# this give away is now gone



## spottedpython (Aug 21, 2004)

i think it is best if i give my spotted python away sex is unkown but i think its female 3 years old hasn't eatten in 5 months. pick up only i don't know how to ship snakes. i'm going to miss her but i think its for the best as i can't get her to eat and maybe someone that has more experience can get her to eat. i would appricate if people don't start agruging with me about this as i think its the best interest of the snake. she has not shed once since shes been here and hasn't showed signs of going too either. only serious people please.


----------



## instar (Aug 21, 2004)

Love to take it Spotted, unfortunatly im in sydney. perhaps Afro or Zoe? sorry to hear you've decided against keeping snakes, your not the first to feel that way, wont be the last either. Sensible and kind decision i think. :wink:


----------



## spottedpython (Aug 21, 2004)

if i knew how to ship the snake i would send it to you but it will cost for shipping.


----------



## Fuscus (Aug 21, 2004)

I could proberly arrange a courier to pick up at my expense. You would need to pack it properly by putting it in a cloth bag in a heavy plastic food container (from a $2 shop) taped shut, with holes on all four sides and top and "Live reptiles" and "Keep out of the Sun" written in texta. IF you are willing to do this and IF I am able to get her feeding and IF I can breed from her you could have one of the youngsters.

**Rows from a dataset**

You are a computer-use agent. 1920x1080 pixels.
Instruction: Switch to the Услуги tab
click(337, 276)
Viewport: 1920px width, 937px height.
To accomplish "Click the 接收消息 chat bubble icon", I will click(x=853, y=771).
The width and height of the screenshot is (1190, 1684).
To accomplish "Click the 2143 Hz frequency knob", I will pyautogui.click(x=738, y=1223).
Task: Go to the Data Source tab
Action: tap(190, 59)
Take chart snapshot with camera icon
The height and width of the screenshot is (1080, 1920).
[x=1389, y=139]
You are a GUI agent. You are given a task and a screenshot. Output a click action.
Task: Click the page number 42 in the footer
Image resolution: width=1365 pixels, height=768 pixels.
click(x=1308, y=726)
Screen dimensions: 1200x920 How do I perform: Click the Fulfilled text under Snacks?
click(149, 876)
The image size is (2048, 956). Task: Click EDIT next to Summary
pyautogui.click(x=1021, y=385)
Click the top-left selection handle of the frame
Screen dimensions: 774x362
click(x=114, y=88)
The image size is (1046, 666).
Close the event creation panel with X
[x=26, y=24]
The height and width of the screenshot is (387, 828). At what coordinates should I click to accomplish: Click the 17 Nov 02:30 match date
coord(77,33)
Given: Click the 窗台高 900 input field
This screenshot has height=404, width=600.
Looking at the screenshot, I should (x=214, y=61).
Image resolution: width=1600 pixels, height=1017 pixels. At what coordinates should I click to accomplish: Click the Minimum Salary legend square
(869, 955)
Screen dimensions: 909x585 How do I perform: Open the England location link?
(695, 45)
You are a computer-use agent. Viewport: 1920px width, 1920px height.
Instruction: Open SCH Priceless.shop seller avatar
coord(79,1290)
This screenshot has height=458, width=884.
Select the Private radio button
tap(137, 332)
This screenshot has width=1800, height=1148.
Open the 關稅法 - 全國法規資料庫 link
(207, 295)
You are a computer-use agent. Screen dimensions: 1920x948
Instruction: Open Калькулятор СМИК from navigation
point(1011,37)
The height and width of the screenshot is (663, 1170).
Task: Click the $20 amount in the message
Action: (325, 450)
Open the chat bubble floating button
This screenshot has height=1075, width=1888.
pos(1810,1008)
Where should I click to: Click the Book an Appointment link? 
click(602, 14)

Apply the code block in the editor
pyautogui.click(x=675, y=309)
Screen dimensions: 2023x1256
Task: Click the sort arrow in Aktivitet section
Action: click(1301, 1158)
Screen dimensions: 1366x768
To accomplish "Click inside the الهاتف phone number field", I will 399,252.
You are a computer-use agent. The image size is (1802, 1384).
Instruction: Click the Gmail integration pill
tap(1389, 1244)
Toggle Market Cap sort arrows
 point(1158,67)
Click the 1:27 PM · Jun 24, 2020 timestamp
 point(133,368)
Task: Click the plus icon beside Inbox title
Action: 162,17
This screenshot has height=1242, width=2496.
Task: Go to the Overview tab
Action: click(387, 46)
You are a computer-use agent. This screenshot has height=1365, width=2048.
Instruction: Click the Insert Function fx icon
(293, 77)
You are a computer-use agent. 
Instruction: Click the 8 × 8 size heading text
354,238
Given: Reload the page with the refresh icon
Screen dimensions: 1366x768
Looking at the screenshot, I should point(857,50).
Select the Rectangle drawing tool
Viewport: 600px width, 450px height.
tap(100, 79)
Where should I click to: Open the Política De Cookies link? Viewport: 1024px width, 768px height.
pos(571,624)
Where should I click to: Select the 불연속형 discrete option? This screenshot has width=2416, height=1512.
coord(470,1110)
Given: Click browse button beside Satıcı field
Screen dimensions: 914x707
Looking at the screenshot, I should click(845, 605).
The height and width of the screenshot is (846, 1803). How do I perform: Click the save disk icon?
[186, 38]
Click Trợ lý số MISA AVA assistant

**Given instruction 1**
In the forum thread about giving away a python, why does spottedpython offer the snake for pick up only?
**Given instruction 2**
Rename "browse button" to "search button" in the entries, rewriting everything from the line containing "Where should I click to: Select" down to the end of the entries and leaving all else unchanged.
The forum thread and the entries have nothing to do with each other.

**Task answer 1**
Spottedpython offers the snake for pick up only because they don't know how to ship snakes.

**Task answer 2**
Where should I click to: Select the 불연속형 discrete option? This screenshot has width=2416, height=1512.
coord(470,1110)
Given: Click search button beside Satıcı field
Screen dimensions: 914x707
Looking at the screenshot, I should click(845, 605).
The height and width of the screenshot is (846, 1803). How do I perform: Click the save disk icon?
[186, 38]
Click Trợ lý số MISA AVA assistant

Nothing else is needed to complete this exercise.